Uma dessas características, explicou, é a ideia de relação de poder, de hegemonia de valores onde se privilegiam pessoas brancas e um sistema de embranquecimento, levando à morte de pessoas não brancas e a desigualdades. “Isso se dá há muito tempo e a gente vem reproduzindo. Algumas pessoas até falando de genética social. Sabe quando a gente reproduz um ato e diz ‘eu não queria dizer isso, eu não sou racista’. Porque há uma genética social de reprodução.”
“E uma outra característica é que não existe neutralidade racial. Todos nós somos racializados e é preciso se ter uma compreensão responsável. A grande palavra para que a gente possa pensar branquitude é responsabilidade. Somos racializados, logo somos responsáveis pela história, para que a gente possa fazer o combate do racismo sistêmico que a ONU coloca”, completou.
Como consequências da branquitude, relatou Ana Helena, criam-se desigualdades na representação das pessoas negras nas Casas Legislativas, no campo da saúde e da docência do Ensino Superior, por exemplo. “Uma das formas da população branca entrar na luta antirracista, o primeiro passo, é entender que somos racializados, que temos raça.
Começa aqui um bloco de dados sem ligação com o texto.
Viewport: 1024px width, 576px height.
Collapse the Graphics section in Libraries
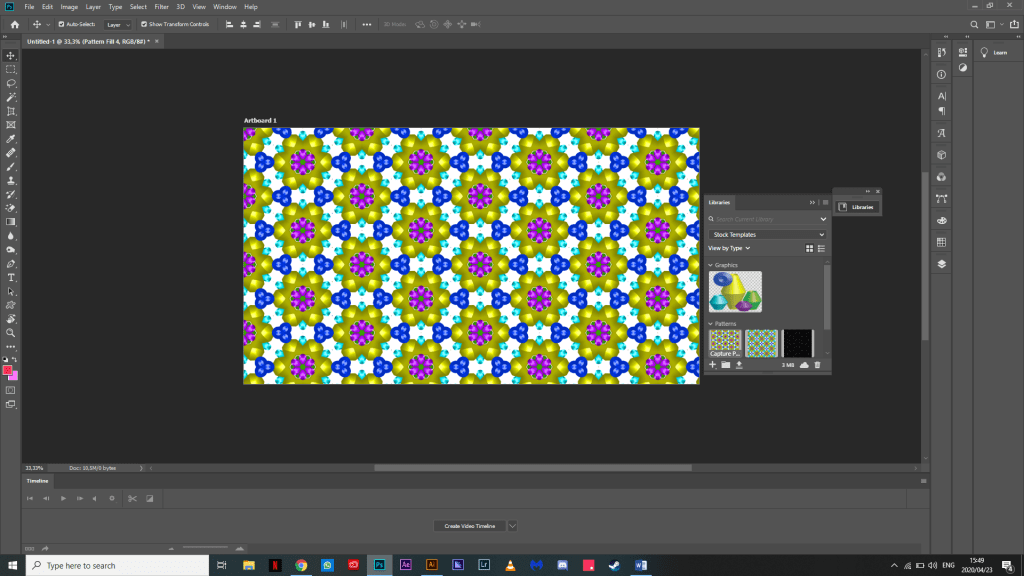coord(711,265)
Temos responsabilidade com as políticas racistas que já foram feitas e com as políticas antirracistas que podem ser feitas. A neutralidade racial não existe, [não existe] uma igualdade de tratamento entre as pessoas humanas de todas as racialidades.”
No debate com a oradora, Dartora reforçou que o racismo é um sistema opressor, que precisa ser tirado do campo moral – e que, além de estrutural, o racismo é sistêmico. Ele salientou que a Comissão Especial da Visibilidade Negra em Curitiba, criada em agosto passado, vem justamente nesse sentido da luta antirracista, ao “romper esses limites, essas barreiras”.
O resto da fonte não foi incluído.